Harbaugh talked about how college football players deserve a cut of the enormous and growing television revenue reaped by schools and conferences on the backs of the players’ labor. In these early years of the name, image and likeness (NIL) era, he talked about the next steps, about potential collective bargaining and the need for college athletes to organize. He even talked about taking a lower salary to help make revenue sharing happen.
But now that he is set to be introduced Thursday as coach of the NFL’s Los Angeles Chargers, he probably won’t talk about all of this anymore — at least not much. And the legacy of his aggressive push for revenue sharing could be shaped by whether other prominent coaches pick it up.
“I was discouraged when I heard he was leaving for the NFL, just because of the progress that he’s brought since his first rant [on revenue sharing],” said Jim Cavale, founder of athletes.org, a players association for college athletes that counts revenue sharing as a main cause. “… He’s a catalyst for it, and I think other coaches will continue to take that message forward.
“They’re learning it would be better for the money that the athletes generate for the schools to be paid to the athletes in a transparent manner with some structure around it, such as minimums and maximums and a pool for athletes who emerge and play more by the end of the year. Maybe commitments for athletes to stay a certain amount of time if they get money in this way, so that there’s not a serial transferring environment.”
Harbaugh is far from the only prominent coach or athletic director to stump for a form of revenue sharing. The recently retired Nick Saban, UCLA’s Chip Kelly and Iowa’s Kirk Ferentz are some of the major conference football coaches who have made similar comments. Ross Bjork, who recently went from athletic director at Texas A&M to in line to fill the same role at Ohio State, discussed revenue sharing at his introductory news conference in Columbus last month. But Harbaugh’s persistence made his comments stand out.

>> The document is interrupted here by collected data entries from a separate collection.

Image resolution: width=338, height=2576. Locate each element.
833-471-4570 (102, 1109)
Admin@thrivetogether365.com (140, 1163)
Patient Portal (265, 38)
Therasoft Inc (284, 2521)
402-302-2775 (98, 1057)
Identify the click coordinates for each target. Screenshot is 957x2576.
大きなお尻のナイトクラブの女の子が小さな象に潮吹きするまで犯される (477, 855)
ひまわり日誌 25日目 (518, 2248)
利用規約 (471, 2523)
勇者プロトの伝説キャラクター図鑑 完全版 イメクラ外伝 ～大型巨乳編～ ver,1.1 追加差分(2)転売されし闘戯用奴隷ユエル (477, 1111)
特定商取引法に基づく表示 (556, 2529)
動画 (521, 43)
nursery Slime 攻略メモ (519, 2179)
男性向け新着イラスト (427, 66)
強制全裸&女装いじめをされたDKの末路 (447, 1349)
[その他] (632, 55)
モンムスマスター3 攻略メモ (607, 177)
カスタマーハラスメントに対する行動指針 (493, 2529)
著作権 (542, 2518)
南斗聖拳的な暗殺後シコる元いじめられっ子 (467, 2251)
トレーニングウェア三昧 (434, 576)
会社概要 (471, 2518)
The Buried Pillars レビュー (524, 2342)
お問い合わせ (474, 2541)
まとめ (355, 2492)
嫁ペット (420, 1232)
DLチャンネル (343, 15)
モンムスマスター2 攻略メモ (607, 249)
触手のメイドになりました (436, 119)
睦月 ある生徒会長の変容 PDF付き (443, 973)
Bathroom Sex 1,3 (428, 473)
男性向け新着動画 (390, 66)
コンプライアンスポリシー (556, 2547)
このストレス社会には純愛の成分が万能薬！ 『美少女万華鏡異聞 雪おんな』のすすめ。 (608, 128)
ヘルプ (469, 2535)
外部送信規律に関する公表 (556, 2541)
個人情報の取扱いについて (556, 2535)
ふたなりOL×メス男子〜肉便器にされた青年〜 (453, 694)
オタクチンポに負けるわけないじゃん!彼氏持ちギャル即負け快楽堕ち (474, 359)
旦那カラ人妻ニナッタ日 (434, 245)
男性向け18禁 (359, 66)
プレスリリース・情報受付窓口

He has long been comfortable with speaking his mind in public, whether about football, political candidates or his antiabortion views. And with revenue sharing, he took his cause to the sport’s biggest platforms, where there was the highest volume of cameras and recorders in a room. Before the Rose Bowl, before the national title game, after the national title game, his comments were splashed across social media, the water cooler of our time. Jim Harbaugh was everywhere, and not because of a sign-stealing scandal or recruiting violations.
“Jim doesn’t do anything by accident,” said agent Leigh Steinberg, who represented Harbaugh during the coach’s playing career as an NFL quarterback. “He never has.”
“I tend toward a skeptical position of public statements by coaches,” said Jason Stahl, executive director of the College Football Players Association. “We’ve seen public statements a lot, particularly on revenue sharing, just isolating that issue. I am guarded about putting too much stock in those statements because it can be just a recruiting move. … Now, I think Harbaugh has been the one coach, for me, that’s been different. And particularly his comments around the national championship game, both before and after, for two reasons.
“Number one, using that type of platform, to me, it raises the stakes. It moves from rhetoric to action. … And two, he went from calling for revenue sharing to discussing unionization after the game. That is different. That is wholesale different.”
Forget hinting at a legal battle. Tennessee’s sharp defense all but guaranteed one, and then attorneys general from Tennessee and Virginia filed a federal lawsuit Wednesday, saying the NCAA’s NIL rules violate antitrust law. Tennessee Athletic Director Danny White and Gov. Bill Lee (R) threw their weight behind the effort. All at once, the NCAA faces legal challenges that could make athletes employees, allow them to unionize and allow them to negotiate and sign NIL deals during the recruiting or transfer process without fear of repercussions. And when advocates reflected on Harbaugh’s support of revenue sharing, the courts came up a lot.
Jordan Acker, a member of Michigan’s Board of Regents, said he believes Harbaugh saw the NCAA and college football at a crossroads: Figure out a new model — and fast — or cede all control to federal judges.
“Jim Harbaugh leaving college football is a tremendous loss in this particular arena,” said Acker, who last fall wrote a New York Timesop-ed pushing for revenue sharing in college sports. “Because of his authority on this topic, having been both a star college athlete, a star coach at the pro and college level, but also as someone who’s not afraid to speak his mind and be thoughtful … I fear that it is a loss that will actually make conversations about where we need to go when it comes to revenue sharing harder.”
Having known Harbaugh since he was a college athlete, Steinberg predicts he will stay interested in revenue sharing and college football reform. Harbaugh would often ask Steinberg what he was reading or what books he was recommending to friends. They would chat about politics or religion — conversations that Steinberg didn’t have with other clients. One of Harbaugh’s coaching superpowers is a single-minded focus on the field or inside his team’s facility. But Steinberg always felt Harbaugh could apply that ability throughout his life.
In Los Angeles, though, it would probably take a reporter randomly bringing up revenue sharing in the middle of an NFL game week. College football will no longer be near the top of Harbaugh’s mind. Instead, a critical discussion will shift to other coaches, who will decide whether they want to be the face of what’s coming one way or another. Then, the Harbaugh Effect will materialize.
“He gave cover for coaches and athletic administrators to also talk about the issue,” said Mit Winter, an NIL lawyer based in Kansas City, Mo. “He’s a pretty outspoken guy, obviously, and he wasn’t in a situation where if he voiced his opinion, his job was going to be put on the line. So it’s maybe a bit different of a scenario for some other coaches.”